What you return must be every line below that includes the word "agent".

[Start of section]

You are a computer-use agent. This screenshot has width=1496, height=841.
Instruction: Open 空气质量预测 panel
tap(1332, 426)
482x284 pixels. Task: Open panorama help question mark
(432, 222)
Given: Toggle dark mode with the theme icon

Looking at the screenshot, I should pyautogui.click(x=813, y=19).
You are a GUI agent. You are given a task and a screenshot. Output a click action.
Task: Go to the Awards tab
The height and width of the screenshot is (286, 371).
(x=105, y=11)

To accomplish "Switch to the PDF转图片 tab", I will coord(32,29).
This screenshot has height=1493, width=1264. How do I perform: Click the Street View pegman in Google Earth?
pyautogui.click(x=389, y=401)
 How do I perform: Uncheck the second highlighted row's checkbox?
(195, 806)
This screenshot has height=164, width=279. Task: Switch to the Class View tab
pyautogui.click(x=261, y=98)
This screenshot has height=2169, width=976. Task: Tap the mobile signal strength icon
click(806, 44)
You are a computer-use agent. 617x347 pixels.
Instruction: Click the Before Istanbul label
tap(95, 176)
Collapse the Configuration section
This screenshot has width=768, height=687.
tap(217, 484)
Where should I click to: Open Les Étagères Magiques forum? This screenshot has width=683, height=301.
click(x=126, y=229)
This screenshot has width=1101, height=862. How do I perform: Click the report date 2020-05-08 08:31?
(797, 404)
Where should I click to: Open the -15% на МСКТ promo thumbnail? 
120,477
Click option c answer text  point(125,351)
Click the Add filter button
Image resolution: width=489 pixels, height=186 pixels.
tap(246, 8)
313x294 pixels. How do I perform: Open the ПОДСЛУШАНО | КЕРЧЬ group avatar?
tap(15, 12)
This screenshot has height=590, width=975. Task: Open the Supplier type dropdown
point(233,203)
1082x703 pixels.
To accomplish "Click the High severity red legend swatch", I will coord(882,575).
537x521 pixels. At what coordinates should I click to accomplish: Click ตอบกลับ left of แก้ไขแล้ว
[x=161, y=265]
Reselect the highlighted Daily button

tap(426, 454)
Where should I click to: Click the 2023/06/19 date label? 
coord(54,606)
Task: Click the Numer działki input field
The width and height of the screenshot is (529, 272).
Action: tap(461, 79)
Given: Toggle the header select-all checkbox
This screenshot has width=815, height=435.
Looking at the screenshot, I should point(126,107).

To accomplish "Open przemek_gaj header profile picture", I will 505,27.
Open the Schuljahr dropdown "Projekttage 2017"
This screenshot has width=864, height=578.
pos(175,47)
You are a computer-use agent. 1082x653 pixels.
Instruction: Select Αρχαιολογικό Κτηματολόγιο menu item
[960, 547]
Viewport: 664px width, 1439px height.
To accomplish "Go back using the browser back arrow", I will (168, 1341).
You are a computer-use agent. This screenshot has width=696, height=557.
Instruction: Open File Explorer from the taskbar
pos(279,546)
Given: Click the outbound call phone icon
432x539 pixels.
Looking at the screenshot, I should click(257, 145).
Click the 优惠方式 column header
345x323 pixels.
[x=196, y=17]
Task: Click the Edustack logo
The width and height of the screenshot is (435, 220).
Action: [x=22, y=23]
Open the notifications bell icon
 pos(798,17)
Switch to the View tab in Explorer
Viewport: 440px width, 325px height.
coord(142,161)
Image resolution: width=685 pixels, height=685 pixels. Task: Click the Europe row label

[End of section]

Written reply:
You are a computer-use agent. This screenshot has width=1496, height=841.
You are a GUI agent. You are given a task and a screenshot. Output a click action.
You are a computer-use agent. 617x347 pixels.
You are a computer-use agent. 1082x653 pixels.
You are a computer-use agent. This screenshot has width=696, height=557.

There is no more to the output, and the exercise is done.